In August, the U.S. Senate passed a $1 trillion infrastructure bill with bipartisan support. The bill now goes to the U.S. House, which is expected to vote on the bill later this month.
The bill provides $550 billion in new federal spending, including $110 billion for roads, bridges and other projects; $25 billion for airports; and the most funding for Amtrak since the passenger rail service was founded in 1971.
Emily Feenstra, Managing Director of Government Relations and Infrastructure Initiatives for the American Society of Civil Engineers (ASCE), joined the America’s Work Force Union Podcast to discuss why she thinks the infrastructure bill is close to passing and what it will mean for the country.
With the 20th anniversary of Sept. 11 approaching, Feenstra also discussed how the tragedy has changed building design from an engineering standpoint.
America’s infrastructure is badly lagging
The Senate’s bipartisan vote for the infrastructure bill is highly encouraging, Feenstra said. She hopes there will be a clean vote on the bill in the House, pointing out that Speaker of the House Nancy Pelosi committed to a vote on the bill by Sept. 27. While certain details in the bill need to be worked on, it is essentially ready, she added.

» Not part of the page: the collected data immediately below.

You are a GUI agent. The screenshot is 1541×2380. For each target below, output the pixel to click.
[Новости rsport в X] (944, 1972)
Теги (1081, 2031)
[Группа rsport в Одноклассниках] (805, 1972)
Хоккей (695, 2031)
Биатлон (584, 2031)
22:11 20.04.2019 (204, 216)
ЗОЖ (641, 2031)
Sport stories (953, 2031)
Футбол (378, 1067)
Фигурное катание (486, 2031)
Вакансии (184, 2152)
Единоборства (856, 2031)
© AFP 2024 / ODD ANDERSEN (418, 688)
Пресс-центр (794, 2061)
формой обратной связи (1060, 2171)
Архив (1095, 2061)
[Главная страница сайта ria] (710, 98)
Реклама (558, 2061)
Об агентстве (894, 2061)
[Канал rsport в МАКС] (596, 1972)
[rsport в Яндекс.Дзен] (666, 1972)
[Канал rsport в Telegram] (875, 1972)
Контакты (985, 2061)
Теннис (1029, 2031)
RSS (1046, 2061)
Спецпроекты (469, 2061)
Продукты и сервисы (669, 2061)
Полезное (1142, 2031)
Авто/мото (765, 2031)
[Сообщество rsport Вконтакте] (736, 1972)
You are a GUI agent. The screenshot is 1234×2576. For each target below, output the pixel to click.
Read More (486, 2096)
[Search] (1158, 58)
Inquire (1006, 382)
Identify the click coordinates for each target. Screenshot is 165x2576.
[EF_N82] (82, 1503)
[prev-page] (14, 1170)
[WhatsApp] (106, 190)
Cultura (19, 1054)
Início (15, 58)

Though it is a sizable $1 trillion bill, it remains but a downpayment for the true infrastructure needs of America, Feenstra said.
In 1998, the ASCE created a website to highlight the growing need to address America’s deteriorating roads and bridges. It provides an overall grade of the country’s infrastructure and includes detailed grades on a state-by-state basis.
Overall, the country’s infrastructure grade is currently a C-, she said.
If passed, the $1 trillion legislation would mark a historic investment in the nation’s infrastructure. However, it is only a beginning, as more needs to be addressed and hopefully broader investments can be addressed in the upcoming $3.5 trillion budget reconciliation bill targeting housing, education and childcare, she said.
Lagging infrastructure can exacerbate supply chain issues, making shipping less efficient. It is a drag on the nation’s GDP and results in a significant cost consumers must bear, she said. The bill would be good in the short-term for jobs, but it also has significant long-term economic potential that will benefit the country.
Feenstra pointed to the recent devastation caused by Hurricane Ida. The fact that the levy system in Louisiana survived the storm speaks to the $14 billion investment following Hurricane Katrina, she said. The failure of the electric grid highlights the need to invest in infrastructure that can withstand the increased power of hurricanes caused by climate change.
How Sept. 11 changed building design
With the approaching 20th anniversary of the 9/11 terrorist attacks, Feenstra also discussed how the tragedy transformed building design. Engineers will not shy away from designing tall buildings as some foresaw in the days immediately following the terrorist attack. Instead, they took a harder look at how buildings are designed and constructed, she explained. This includes using less steel and more concrete and composite materials in construction.